L’impasse ne peut davantage être faite sur l’impact psychologique. Sur la façade nous faisant face figurera en très grosses lettres «Crématoire animalier de Nyon». Chaque jour, tout un chacun aura depuis la route ce panneau sous les yeux – moi je m’y heurterai chaque fois que j’ouvrirai la fenêtre de la chambre de mon petit garçon. L’impact émotionnel que représente la manutention des cadavres d’animaux, ainsi que la vue sur un «jardin du souvenir», est aussi à prendre en compte. Sans oublier enfin l’impact sur la valeur des bâtiments. Nous estimons que les appartements vont perdre le 20% de leur valeur. Qui voudra louer ou acheter un appartement jouxtant un crématoire? Qui nous dédommagera?
Après la stupéfaction, la colère, les craintes et l’incompréhension totale de l’acceptation d’un tel projet dans une zone d’habitation en pleine expansion, place à l’action. Constatant que la plupart des habitant·es n’étaient pas au courant, nous avons entamé une campagne d’information massive et rapide. Une pétition adressée aux autorités communales1>Le projet questionne le Conseil communal de Nyon.

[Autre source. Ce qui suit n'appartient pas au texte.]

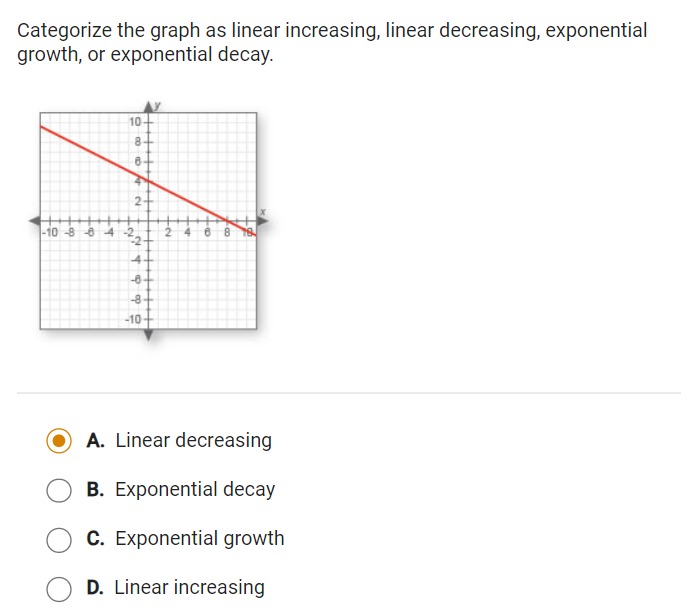Click the 'Linear increasing' answer text

click(189, 588)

Trois interpellations ont été déposées la semaine dernière, selon La Côte du 27 avril, ndlr. a recueilli au 30 avril plus de 800 signatures; un appel à rédiger des oppositions collectives ou individuelles a été émis; des contacts médiatiques mis en place. D’autres actions sont encore prévues.

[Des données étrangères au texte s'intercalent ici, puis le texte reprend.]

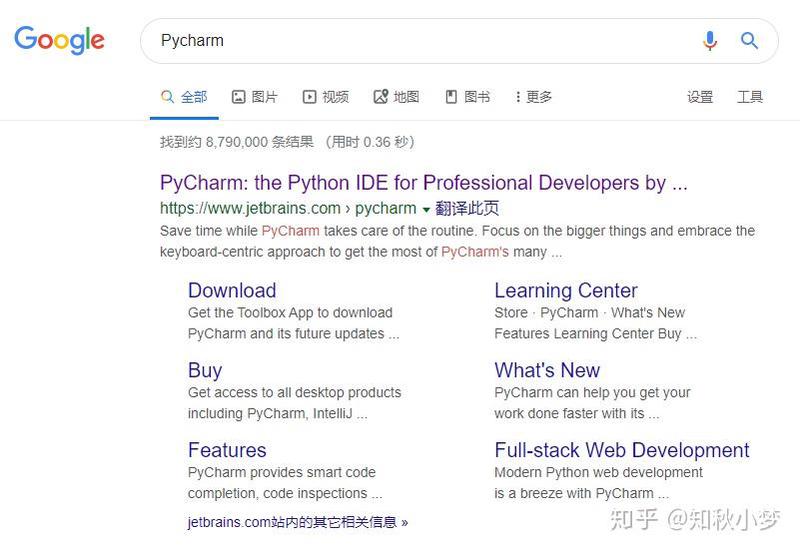800x552 pixels.
Task: Expand green arrow next to jetbrains URL
Action: 426,209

Nous ne nous tairons pas, car ce projet préjudiciable à plus d’un titre nous paraît insensé et n’a pas sa place ici. Nous ne sommes pas contre un crématorium animalier, bien au contraire, mais pas à si grande proximité d’une zone d’habitation. N’il y aurait-t-il pas d’emplacement plus approprié? Est-ce que le business doit toujours être plus important et passer avant la santé physique et psychique des habitant·es?
Notes
Jenny Waeber est une habitante du quartier des Tines et du Boiron, Nyon.